I’m one month away from heading back to Belmont, and excited anticipation is tickling my toes. I’ve been processing my freshman year this summer, and there are quite a few things I wanted to share about how I’ve grown. I tried planning posts that were similar to “What Senior Year Taught Me”, but they didn’t convey the life or color that I needed them to. I couldn’t figure out a better way to do it than to actually post my journal entries. So for all of you who have been waiting impatiently for this day, enjoy. I’ll try to post them all before I head back to Nashville.
August 19, 2012
My dorm bed is quite possibly the most comfortable thing I have ever had the pleasure of laying my body against. That was a pleasant surprise. The air conditioning in the room goes and goes and goes until you’re about to go turn it off you’re so cold, and then suddenly it shuts off until you’re so hot you’re about to get out of bed to check if it stopped, only to start back up again.
I woke up early in one of the warm cycles, and since I really can’t sleep when it’s hot (Guatemala was a nightmare), I never fell back asleep. Instead, God prodded my heart saying “I have given you this time to spend with me.” It took me a very long time, but I finally did it, and here I am, sitting outside the event center looking out at the field, McWhorter, and a piece of the Nashville skyline. All I can think about is how perfect everything is. I’m starting to wonder if I’ll ever be homesick; although, as I say that, I remember that I have to say goodbye to my family today and bear the tears.
But if we’re being completely honest (and I hope we are, because this is a journal), saying goodbye to home, family, and friends is a small price to pay to be here. This- college- is worth it, and the independence and the opportunities make me so excited that I want time to move a little faster, so that I can start getting involved and really meeting people.
All this to say, I’m happy. I’m in the right place, and I can’t wait to see what happens today.
Today was a bit harder as it was less exciting than move-in day, and I had gotten up super early two days in a row. I had breakfast/lunch (I guess that’s called brunch, isn’t it?) with my family, sat for hours with my TT group in the Curb event center listening to pretty boring info sessions, and then went to dinner with my family. I am now sitting alone in my dorm room with some ambient lighting, listening to the sound of someone on this floor practicing her flute. I just said goodbye to my family, and I am debating whether or not I’m going to cry.
To be honest, it doesn’t really feel like anything’s changing. I think I’ve been mentally and emotionally preparing myself for this for so long, and as I told my family, I feel like I already live here. It was hard to see them cry, though. Just as I thought I was going to lose it, I walked back into my building, saw a table where they were selling dorm t-shirts, met my sweet RD, was serenaded by an RA, and suddenly I was alright again. I have a phantom pain in my heart, but I’m so happy to be here.

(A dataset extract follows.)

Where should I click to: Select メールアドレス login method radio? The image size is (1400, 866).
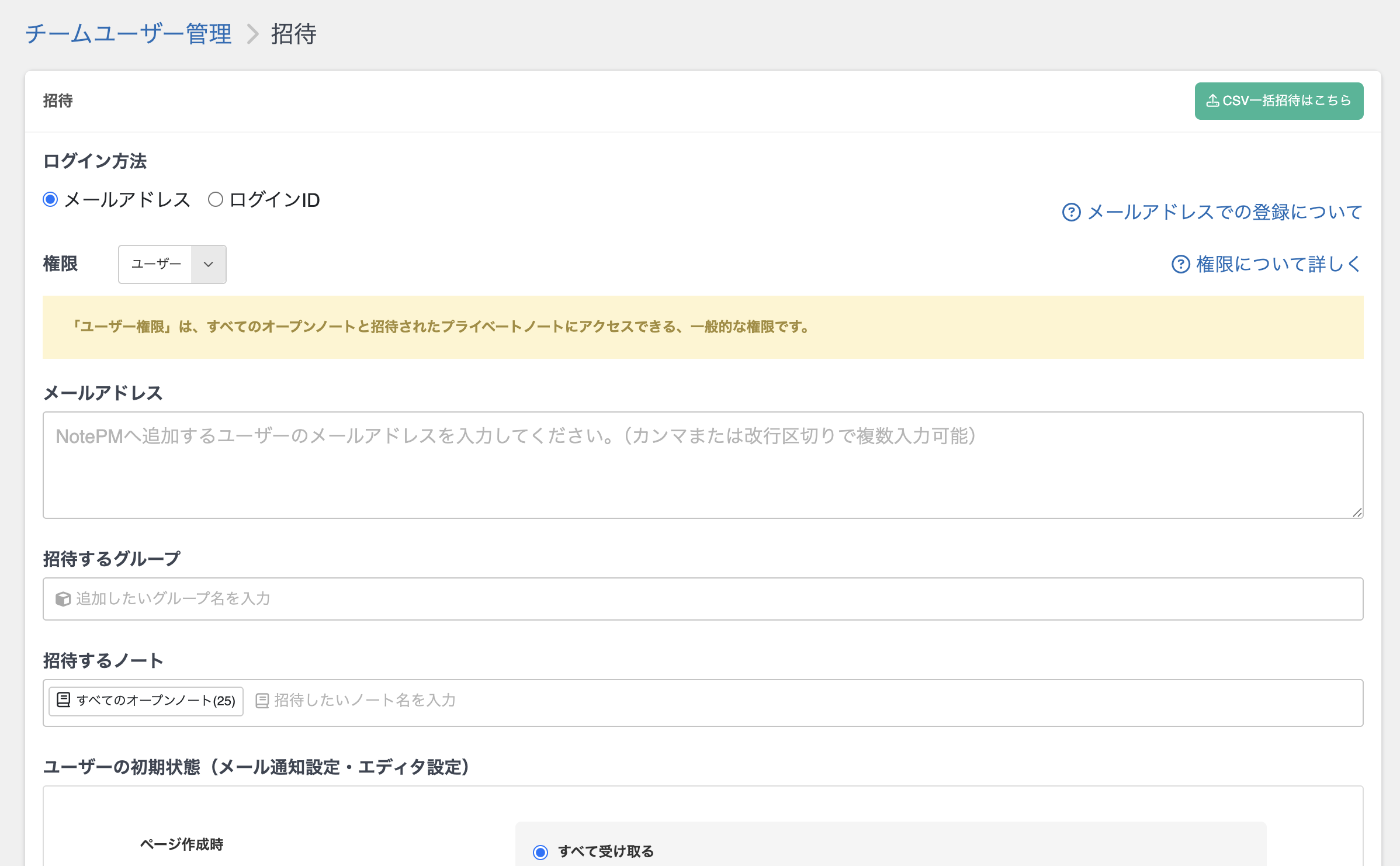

The weather is outstandingly perfect- it feels like an early autumn afternoon- and all of the upperclassmen started showing up around campus (one of them waved at me- upon further inspection, he looked like Matthew McConaughey… I think I’m going to like it here). I still have a couple of hours of events to attend tonight, and tomorrow promises to be a busy day as well. I should probably go socialize now… Meh.